On with the story. Sharon gives Tommy a tight hug and a long frenchy, long enough to give him a whiff of the Chanel perfume he bought her for her 23rd birthday (RM350). After some additional tender-lovingness that is not going to be elaborated in this issue (or any other issue), they are on their way to Mid Valley. What is there to do at Mid Valley besides shopping (window or otherwise). Now, before you begin having preconceptions of me exaggerating the cost of date, I assure you that for the sake of all my avid readers, Sharon is not a spoilt brat or a demanding girlfriend. The shopping mainly constituted browsing through clothing from shops like Zara, Top Shop etc. Occassionally, Sharon would hint at Tommy about how nice that skirt was at Zara. Tommy would reply nonchalantly while making a mental note to get it for her as a surprise during the next special occassion. That skirt will cost him RM 59.

After walking around for about two hours (Tommy is a real man and he is not going to bitch about shopping), Tommy suggests that they get a drink and relaxed for a bit. Sharon excitedly requests for a Mocha Frap from Starbucks. Knowing that they probably might not finish two drinks, Tommy orders a Large (or Venti or whatever they call it) Mocha Frap. RM16.50. They agreed that they should probably get their movie tickets while it is still early. Two tickets for couple seats for Harry Potter: RM 30. Nothing eventful occurs until dinnertime.

After haggling over Sushi Zanmai or Italiannese, they finally settled for Italiannese because there was no line at the entrance. Salmon Fettucini and Calamari Caesar Salad, with two drinks: RM80 (conservative estimate).

I am not going to include the price of popcorn or drinks during the movie because any sane person who has eaten at Italiannese will know that after dinner, you'd have to be Jabba to down more food. After the movie they left Mid Valley and headed back to her place. Depending on your imagination, what entails will be left out and let's assume that it cost them about RM12.

Totalling the cost for the goods that were mentioned in the relationship:

Rose: RM10
Chanel Perfume: RM350
Skirt: RM59
Mocha Frap: RM 16.50
Movie Tickets: RM30
Dinner: RM80
Parking: RM5
"Extra goods": RM12

Total: RM562.50
Total (excluding perfume): RM212.50

Okay, maybe the perfume was a bit too much and let's just assume it's a once a year thing. Even so, the total expenditure for the day was a whopping RM212.50!!

If you have read my last issue, my company's total expected expenditure is RM1765. That would mean that a date would cost about 12% of my monthly expenditure and 9% of my company's revenue. Wow!! I am sure any beginning investor would be happy to make 9% per year.

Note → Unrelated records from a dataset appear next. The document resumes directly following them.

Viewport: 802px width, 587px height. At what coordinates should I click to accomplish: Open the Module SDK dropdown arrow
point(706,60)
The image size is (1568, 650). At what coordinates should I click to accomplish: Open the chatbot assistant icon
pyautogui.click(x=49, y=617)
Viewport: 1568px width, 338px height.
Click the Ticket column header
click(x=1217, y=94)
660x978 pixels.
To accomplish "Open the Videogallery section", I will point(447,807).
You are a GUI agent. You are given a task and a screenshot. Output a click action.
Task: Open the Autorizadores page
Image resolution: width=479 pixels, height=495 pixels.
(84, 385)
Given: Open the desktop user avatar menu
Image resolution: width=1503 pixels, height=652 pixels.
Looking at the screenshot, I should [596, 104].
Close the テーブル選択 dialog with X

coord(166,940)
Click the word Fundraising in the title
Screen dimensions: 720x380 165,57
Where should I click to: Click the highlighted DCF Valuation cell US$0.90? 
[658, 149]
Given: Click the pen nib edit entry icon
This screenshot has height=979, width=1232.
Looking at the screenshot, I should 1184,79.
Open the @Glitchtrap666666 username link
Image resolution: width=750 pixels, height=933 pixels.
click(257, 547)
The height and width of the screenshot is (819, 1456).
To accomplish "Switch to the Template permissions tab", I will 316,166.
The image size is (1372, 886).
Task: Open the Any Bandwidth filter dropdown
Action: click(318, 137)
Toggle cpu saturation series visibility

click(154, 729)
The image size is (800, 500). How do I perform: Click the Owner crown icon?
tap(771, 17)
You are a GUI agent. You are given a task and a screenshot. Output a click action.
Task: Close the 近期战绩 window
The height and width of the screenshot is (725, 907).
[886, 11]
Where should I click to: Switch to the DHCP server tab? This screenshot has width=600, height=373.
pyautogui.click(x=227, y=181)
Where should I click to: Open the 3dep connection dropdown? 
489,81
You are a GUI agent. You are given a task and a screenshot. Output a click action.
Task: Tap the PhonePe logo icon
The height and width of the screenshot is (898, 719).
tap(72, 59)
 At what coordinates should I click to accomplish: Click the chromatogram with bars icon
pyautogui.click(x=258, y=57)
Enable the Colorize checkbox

Let's just say they only manage to go out once a month. Now we include spending during special occassions like Birthdays (two a year), Valentine's Day, Anniversary (2 gifts), Christmas (2 gifts) and random gifts (2 a year), Assuming that RM150 is spent per gift, that would entail another RM750 per year. Total expenditure per year of dating would be RM3300.

Is love worth RM3300 per year? I don't know. To some people, maybe. I mean, if you paid for an escort, it would probably cost more than RM212.50 per day. So maybe it is worth it after all.

The Lean and Mean Machine (update)

For cost and efficiency purposes, I have decided to only to publish my income statement monthly, all the relevant financial statements quarterly, and a special annual report.